Soft skills: Architecture documentation, stakeholder communication, vendor management, capacity planning, incident response, cross-team collaboration, mentoring

6 tips for a standout cloud engineer resume

  1. List specific cloud services. “AWS” is not enough. List EC2, Lambda, S3, RDS, EKS, IAM, VPC, and whichever services you’ve used. Recruiters search for specific service names.
  1. Lead with certifications. AWS Solutions Architect (Associate or Professional), GCP Professional Cloud Architect, and Azure Solutions Architect are the most valued. They’re often hard requirements.
  1. Quantify cost savings. Cloud cost optimization is a core competency. Monthly/annual dollar amounts, percentage reductions, and specific strategies (Reserved Instances, spot instances, right-sizing) all belong on your resume.
  1. Show migration experience. Cloud migrations are the highest-value projects for cloud engineers. Include the number of workloads, the timeline, and the outcome.
  1. Include security and compliance. IAM policies, compliance frameworks (SOC 2, HIPAA, PCI), and security scanning tools are increasingly important. Don’t leave them off.
  1. Mention multi-cloud if applicable. Experience with more than one cloud provider is a differentiator, especially for consulting and enterprise roles.

Common mistakes

  • Platform name without service details: “AWS” on its own tells a recruiter nothing. List the services you’ve used and the scale at which you’ve used them.
  • No cost metrics: Cloud engineering is partly a financial role. If you can’t quantify cost impact, your resume is missing a critical dimension.
  • Ignoring security: IAM, encryption, compliance scanning, and network security are core cloud engineering skills. Omitting them suggests a gap.
  • Outdated certifications: Cloud certifications expire (typically every 2–3 years). Make sure yours are current and list the date.
  • Manual infrastructure experience only: If your resume describes clicking through the AWS console, it reads as ops, not engineering. Emphasize IaC and automation.

Frequently asked questions

Which cloud platform should I focus on?

AWS has the largest market share and the most job postings.
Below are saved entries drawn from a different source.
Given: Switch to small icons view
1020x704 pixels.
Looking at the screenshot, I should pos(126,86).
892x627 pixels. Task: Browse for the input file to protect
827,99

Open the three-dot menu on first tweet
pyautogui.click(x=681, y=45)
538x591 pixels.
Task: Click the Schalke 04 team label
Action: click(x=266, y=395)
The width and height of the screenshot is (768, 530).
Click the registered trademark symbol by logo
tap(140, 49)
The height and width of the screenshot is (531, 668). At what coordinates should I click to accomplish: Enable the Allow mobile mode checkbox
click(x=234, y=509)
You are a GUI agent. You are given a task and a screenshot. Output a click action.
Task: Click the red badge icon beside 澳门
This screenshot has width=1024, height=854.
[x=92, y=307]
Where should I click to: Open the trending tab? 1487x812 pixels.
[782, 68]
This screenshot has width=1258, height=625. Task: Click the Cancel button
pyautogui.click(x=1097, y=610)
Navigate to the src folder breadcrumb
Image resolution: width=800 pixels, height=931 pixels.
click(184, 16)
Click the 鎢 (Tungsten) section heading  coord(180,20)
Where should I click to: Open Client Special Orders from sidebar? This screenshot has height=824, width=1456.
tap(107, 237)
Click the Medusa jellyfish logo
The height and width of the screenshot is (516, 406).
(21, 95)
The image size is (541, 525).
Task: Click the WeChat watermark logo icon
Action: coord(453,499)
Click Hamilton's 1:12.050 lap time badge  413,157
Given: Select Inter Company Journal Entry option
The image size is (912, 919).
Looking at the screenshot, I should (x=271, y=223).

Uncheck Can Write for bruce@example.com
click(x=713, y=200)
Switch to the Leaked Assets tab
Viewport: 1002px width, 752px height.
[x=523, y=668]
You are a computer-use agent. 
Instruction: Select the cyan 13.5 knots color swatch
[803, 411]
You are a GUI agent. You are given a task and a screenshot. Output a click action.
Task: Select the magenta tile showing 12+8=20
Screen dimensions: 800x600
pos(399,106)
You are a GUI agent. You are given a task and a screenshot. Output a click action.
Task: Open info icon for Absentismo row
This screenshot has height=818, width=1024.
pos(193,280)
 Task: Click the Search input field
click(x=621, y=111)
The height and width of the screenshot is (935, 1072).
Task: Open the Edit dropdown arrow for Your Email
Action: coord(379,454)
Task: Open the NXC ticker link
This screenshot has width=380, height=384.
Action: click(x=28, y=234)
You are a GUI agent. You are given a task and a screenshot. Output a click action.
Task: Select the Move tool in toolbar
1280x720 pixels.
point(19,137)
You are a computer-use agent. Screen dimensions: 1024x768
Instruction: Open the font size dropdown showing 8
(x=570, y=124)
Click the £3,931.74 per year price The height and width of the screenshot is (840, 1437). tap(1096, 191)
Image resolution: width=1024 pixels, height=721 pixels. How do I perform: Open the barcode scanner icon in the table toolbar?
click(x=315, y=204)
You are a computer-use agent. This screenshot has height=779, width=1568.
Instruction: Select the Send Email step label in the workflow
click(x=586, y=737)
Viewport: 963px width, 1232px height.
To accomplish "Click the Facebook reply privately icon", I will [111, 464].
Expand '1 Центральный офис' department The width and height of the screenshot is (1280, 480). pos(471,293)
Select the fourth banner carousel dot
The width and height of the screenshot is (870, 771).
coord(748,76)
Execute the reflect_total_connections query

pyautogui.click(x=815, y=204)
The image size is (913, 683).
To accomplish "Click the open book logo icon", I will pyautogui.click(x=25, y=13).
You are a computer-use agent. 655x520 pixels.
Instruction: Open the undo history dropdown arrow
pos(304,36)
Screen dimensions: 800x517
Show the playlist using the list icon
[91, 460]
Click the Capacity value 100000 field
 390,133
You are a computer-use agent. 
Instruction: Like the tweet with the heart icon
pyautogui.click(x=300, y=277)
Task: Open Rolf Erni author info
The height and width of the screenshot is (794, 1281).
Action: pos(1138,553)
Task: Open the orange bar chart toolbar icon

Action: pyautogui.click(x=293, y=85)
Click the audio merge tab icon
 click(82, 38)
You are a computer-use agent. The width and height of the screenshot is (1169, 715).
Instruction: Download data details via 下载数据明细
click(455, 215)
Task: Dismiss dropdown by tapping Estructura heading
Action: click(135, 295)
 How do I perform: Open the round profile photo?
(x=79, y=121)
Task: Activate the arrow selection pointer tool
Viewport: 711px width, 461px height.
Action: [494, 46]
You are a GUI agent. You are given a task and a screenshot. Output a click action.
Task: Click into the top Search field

GCP is growing fast, especially at startups and data-heavy companies. Azure dominates in enterprise. If you’re starting out, AWS is the safest bet.

How many certifications do I need?

One professional-level certification (AWS Solutions Architect Professional or GCP Professional Cloud Architect) is worth more than multiple associate-level certs. Quality over quantity.

Is a CS degree required?

No. Many cloud engineers come from sysadmin, networking, or helpdesk backgrounds. Certifications and hands-on experience matter more. Some companies do require a bachelor’s degree in a technical field.

How do I show cloud experience without a cloud job title?

If you’ve managed AWS infrastructure as a software engineer or sysadmin, list those cloud responsibilities in your experience bullets. The work matters more than the title.

Should I include homelab or personal cloud projects?

For early-career cloud engineers, a well-documented personal project (deploying a multi-tier application on AWS with Terraform, for example) demonstrates practical skills. Include a GitHub link.